====== STORED DATA ======

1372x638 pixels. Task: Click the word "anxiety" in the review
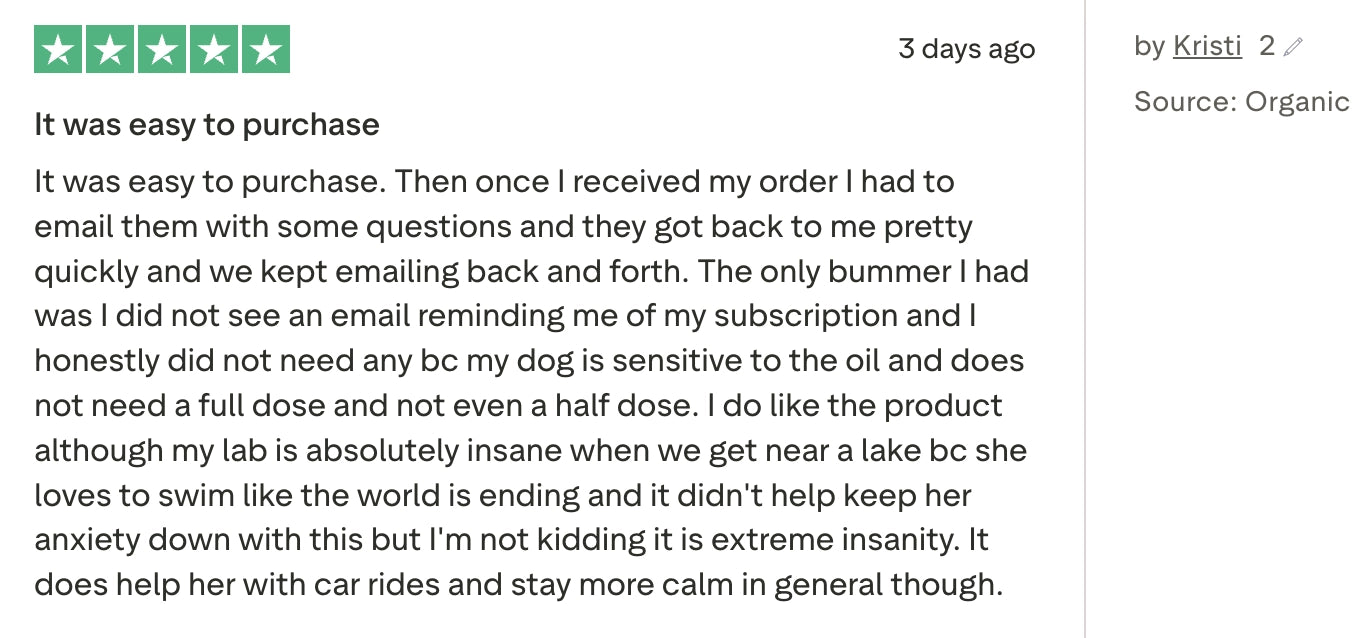[87, 540]

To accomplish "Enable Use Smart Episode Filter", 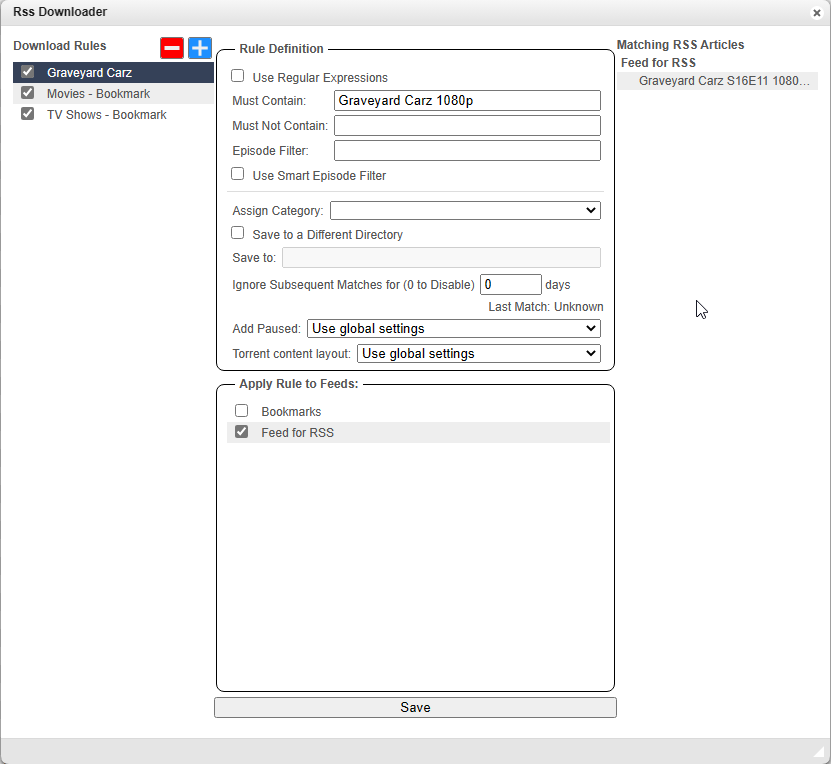I will pos(238,174).
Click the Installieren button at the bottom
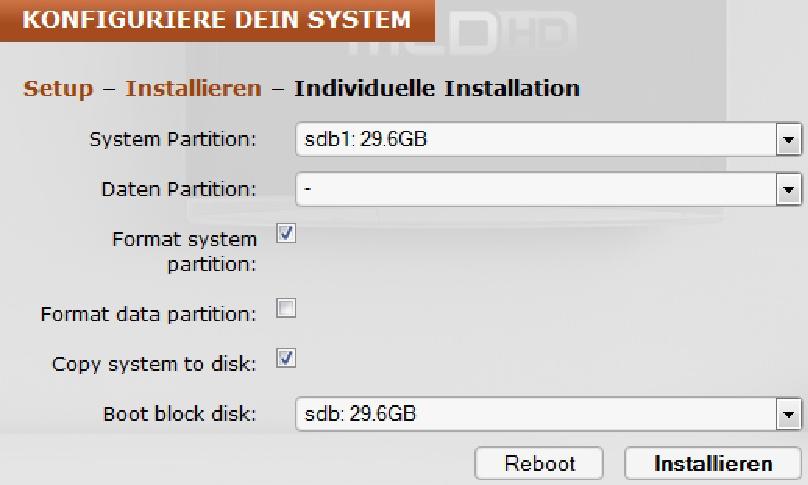Viewport: 808px width, 485px height. tap(713, 464)
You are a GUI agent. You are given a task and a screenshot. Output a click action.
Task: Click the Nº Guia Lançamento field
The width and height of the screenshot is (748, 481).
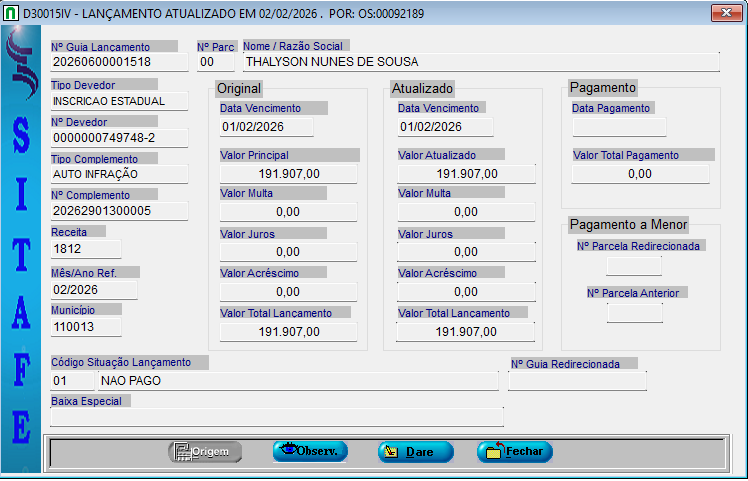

======

*ACTIVITY*: Show each line of the material holding "screenshot".

*COMPLETED EXERCISE*:
You are a GUI agent. You are given a task and a screenshot. Output a click action.
The width and height of the screenshot is (748, 481).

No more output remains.